El texto señala que los diversos mandatarios han jurado "por Dios y por la Patria" que trabajarían por el adelanto de estas provincias, incluyendo la designación de ministros de Obras Públicas, pero lamentablemente no se ha logrado salir de la situación de subdesarrollo que las aqueja.
Se hace un llamado al presidente de la República y al ministro de Obras Públicas para que recorran personalmente las principales vías de la región, como la Panamericana, la Durán-Tambo, la Cuenca-Machala, entre otras, para que constaten el pésimo estado de las carreteras, que son "indignas de ese nombre".
Además, se critica que, a pesar de que se habla del enorme potencial del turismo como industria del futuro, las vías de acceso y los aeropuertos se encuentran en malas condiciones e inseguros. Incluso se llegó a retirar la vía del ferrocarril en lugar de repararla.

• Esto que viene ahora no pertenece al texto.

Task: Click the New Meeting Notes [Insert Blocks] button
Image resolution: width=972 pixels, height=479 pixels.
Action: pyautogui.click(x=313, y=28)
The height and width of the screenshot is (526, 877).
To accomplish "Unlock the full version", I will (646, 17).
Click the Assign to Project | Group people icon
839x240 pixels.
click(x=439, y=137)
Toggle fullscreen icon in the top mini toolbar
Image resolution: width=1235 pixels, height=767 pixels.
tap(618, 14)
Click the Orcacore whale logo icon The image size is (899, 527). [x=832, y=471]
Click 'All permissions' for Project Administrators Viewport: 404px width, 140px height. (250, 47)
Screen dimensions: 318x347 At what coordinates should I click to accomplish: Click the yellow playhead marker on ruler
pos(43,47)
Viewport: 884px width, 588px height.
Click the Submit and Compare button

El texto señala que una parte de la culpa recae en las propias autoridades, que han actuado con "timidez, debilidad y humildad" a la hora de exigir los recursos que por derecho corresponden a estas provincias. Se hace un llamado a que las autoridades locales recuperen su "ancestral valor" y dejen de vivir "de rodillas" para reclamar las obras necesarias que se les han prometido eternamente.